Когда выдавалась свободная минута, я забегал в «Алькрон» окунуться в эту возбуждающую атмосферу, но свободного времени у меня особенно не было; в редакции «Руде право» двери почти не закрывались. Министерства только начали формироваться, толком даже не было известно, где какое из них расположено. Поэтому со всеми неотложными делами шли к нам, и мы представляли эти только что формирующиеся министерства. Приходили советские офицеры и солдаты, заходили и бывшие узники концлагерей, возвращавшиеся домой через Прагу. Побывал у нас советский писатель Авдеенко, чья книга «Я люблю» мне очень нравилась. Худой, изможденный, с ввалившимися щеками влетел к нам Петр Илемницкий, бывший на тяжелых работах в каменоломнях: его осудили на пятнадцать лет каторги. Его светлые глаза смотрели, как всегда, весело, больше всего он радовался, что снова увидит Словакию.
Мне тоже очень хотелось побывать в Словакии. Но мосты через Мораву все до единого были взорваны отступавшими немцами, поезда туда, так же как и в Писек, не ходили, а мне хотелось наведаться домой, хотя бы ненадолго, повидать маму и близких, успокоить их. Ни обо мне, ни о Владе они не имели вестей со времени Пражского восстания и, разумеется, сильно беспокоились. В Рузынь Владя, конечно, уже не ездил, но и в свое учреждение на службу еще не ходил. Владю тоже волновали дела в Писеке, писем оттуда мы не получали вторую неделю. Вечером, когда мы вспоминали маму, он вдруг сказал:
— Я доеду до Писека, хоть поезда и не ходят — до Табора железнодорожное полотно цело, — а оттуда на попутных.
Где-то в середине мая он собрался в путь, и я верил, что он доберется. Конечно, эта поездка была авантюрой, особенно путь от Табора до Писека; по лесам вдоль Влтавы прятались немцы, там нередко стреляли. Владю подвозили советские солдаты, если пути их расходились, он ждал следующих и ехал с ними дальше. Увидев его, мама страшно перепугалась — уж не с дурной ли вестью обо мне он приехал? До них дошли сведения о жестокой расправе на Масариковом вокзале и в Народном доме, они давно оплакивали меня. В Писеке все были живы-здоровы. Немцы промчались через город не задерживаясь — торопились успеть к американцам, и советские войска, наступавшие им на пятки, заняли город без боя.
Узнав, что дома все в порядке, я успокоился. Владя вернулся в Прагу снова окольными путями, а потом и я поехал в Братиславу.
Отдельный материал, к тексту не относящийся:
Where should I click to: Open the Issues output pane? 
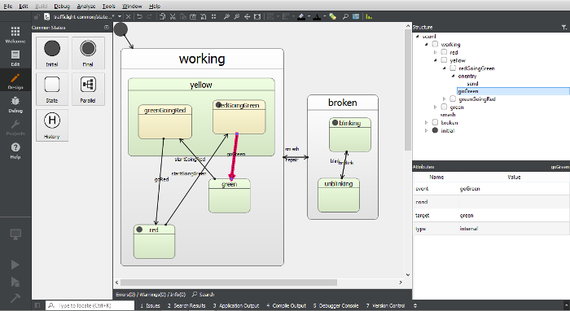coord(150,305)
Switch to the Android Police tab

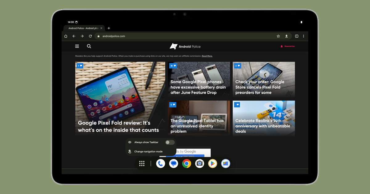[83, 28]
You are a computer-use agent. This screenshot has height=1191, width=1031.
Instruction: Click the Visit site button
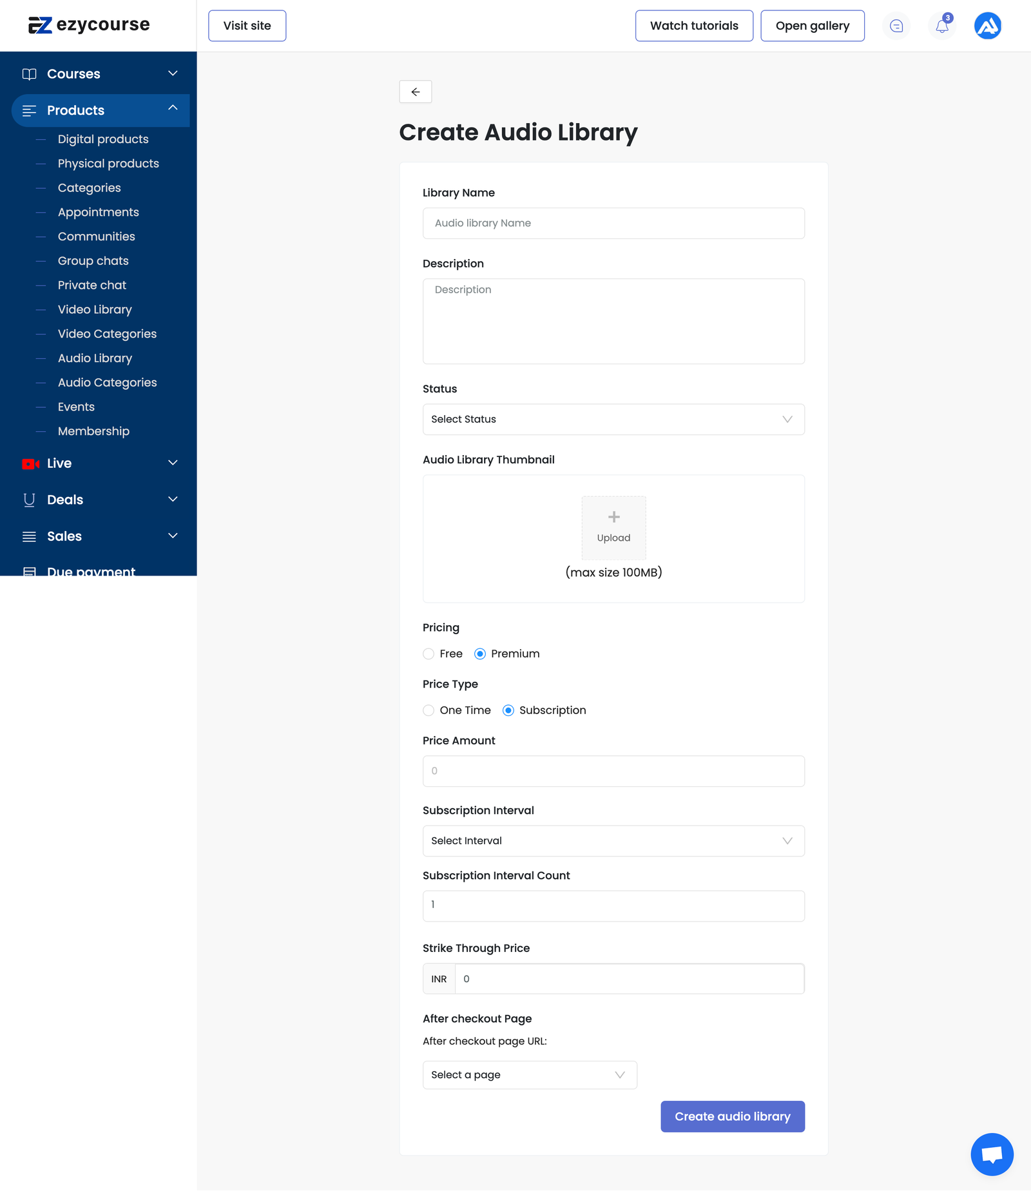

Вместе со мной отправился Карел Конрад.
Поездку нам устроил Зденек Фирлингер{230}. На этот раз все обошлось гораздо проще, достаточно было поднять телефонную трубку, и нас доставил в Братиславу советский бомбардировщик. Через час мы приземлились в Братиславе. Само собой, бомб в самолете не было. Стоял круглый стол со стульями вокруг да деревянная бадейка с водой; стены сплошь обклеены женскими головками.
Через Братиславу прошел фронт, из Дуная торчали изуродованные железные конструкции моста. Крижовая улица, где я когда-то жил, сровнена с землей, на улицах полно солдат; по вечерам с разных сторон раздавались резкие, отрывистые пистолетные выстрелы. Братислава спала неспокойным сном, стрельба продолжалась обычно до поздней ночи.
Я зашел к друзьям; все мы постарели, это было сильно заметно. Познакомился я и с новыми симпатичными людьми, художниками и поэтами — Мудрохом, Гудерной, Прибишем, Хмелем, Лайчаком, Райзелом, Бунчаком{231}, и многими другими. Я увидел Словакию, полную творческого энтузиазма, с надеждой устремленную в будущее. В жилах ее бурлила повстанческая кровь. Это была совсем не прежняя забитая Словакия первой республики и не Словакия тисовского клерикально-фашистского режима.
Я провел там несколько дней. Мне было хорошо. Домой я вернулся в отличном настроении.
— Что ж, — сказал я себе. — Кончилась власть Тисо и Туки, Маха и Сидора, Мургаша и Дюрчанского{232} и молодцов из «Словака», с которыми мы, бывало, не раз спорили за стаканом вина и которые оказались зловещими черными воронами в высоких сапогах.
Из Народного дома мы вскоре переселились на Флоренц в бывший Дом печати аграриев, где выходила газета, сыгравшая печальную роль в первые дни оккупации, когда стране было тяжелее всего.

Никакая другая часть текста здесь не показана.